Proceedings Article | 8 September 2011
Proc. SPIE. 8191, International Symposium on Photoelectronic Detection and Imaging 2011: Sensor and Micromachined Optical Device Technologies
KEYWORDS: Infrared imaging, Sensors, Crystals, X-rays, X-ray diffraction, Sensor performance, X-ray imaging, X-ray detectors, Infrared microscopy, Tellurium
Cadmium Zinc Telluride (CdZnTe or CZT) is a very attractive material for room-temperature semiconductor detectors
because of its wide band-gap and high atomic number. Despite these advantages, CZT still presents some material
limitations and poor hole mobility.
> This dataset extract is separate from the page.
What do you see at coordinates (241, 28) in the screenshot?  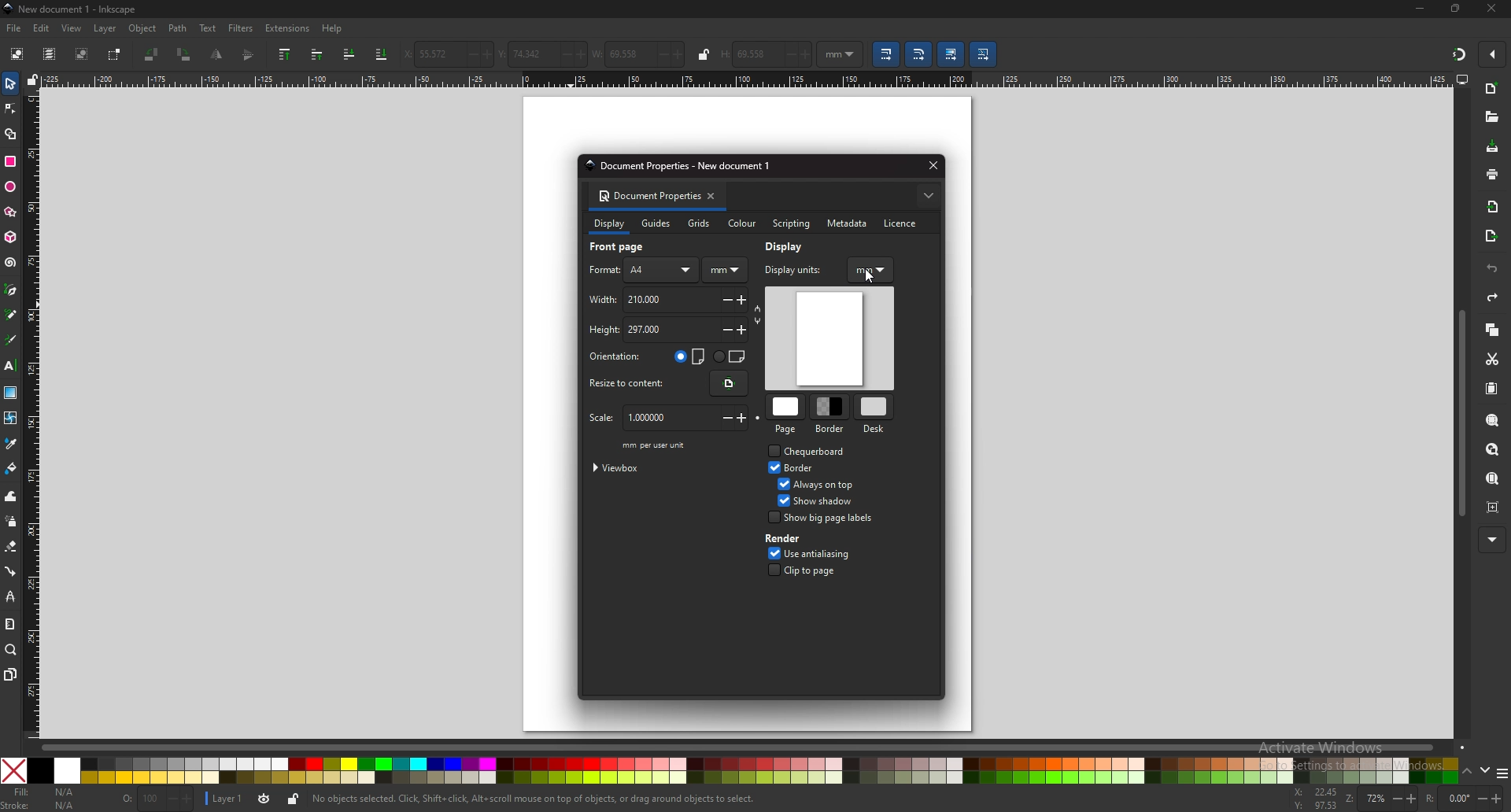 I see `filters` at bounding box center [241, 28].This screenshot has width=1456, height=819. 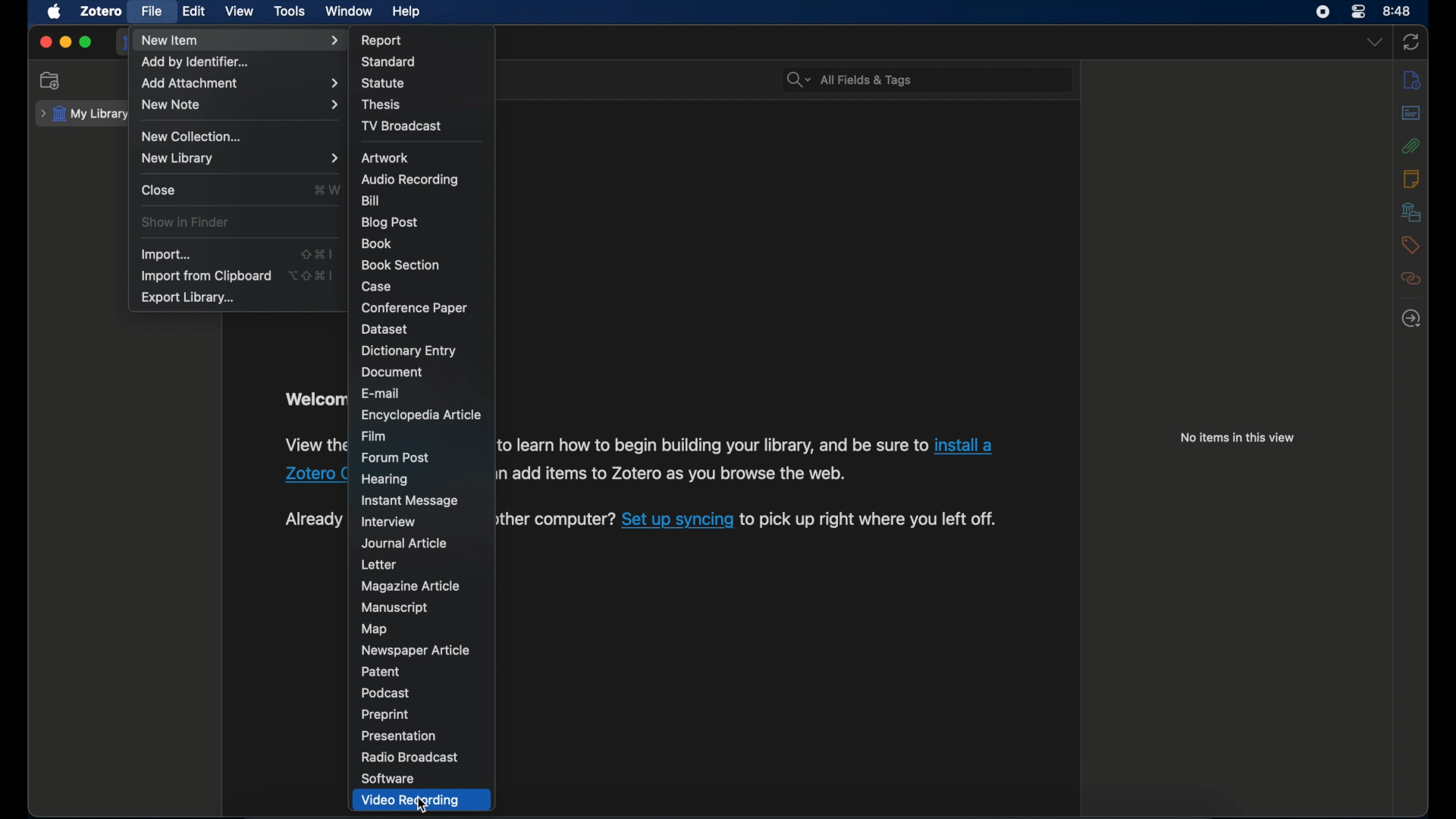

In the past decade most of the efforts developing CZT detectors focused on
designing different electrode configurations, mainly to minimize the deleterious effect due to the poor hole mobility. A
few different electrode geometries were designed and fabricated, such as pixelated anodes and Frisch-grid detectors
developed at Brookhaven National Lab (BNL). However, crystal defects in CZT materials still limit the yield of
detector-grade crystals, and, in general, dominate the detector's performance. In the past few years, our group's
research extended to characterizing the CZT materials at the micro-scale, and to correlating crystal defects with the
detector's performance. We built a set of unique tools for this purpose, including infrared (IR) transmission microscopy,
X-ray micro-scale mapping using synchrotron light source, X-ray transmission- and reflection- topography, current deep
level transient spectroscopy (I-DLTS), and photoluminescence measurements. Our most recent work on CZT detectors
was directed towards detailing various crystal defects, studying the internal electrical field, and delineating the effects of
thermal annealing on improving the material properties. In this paper, we report our most recent results.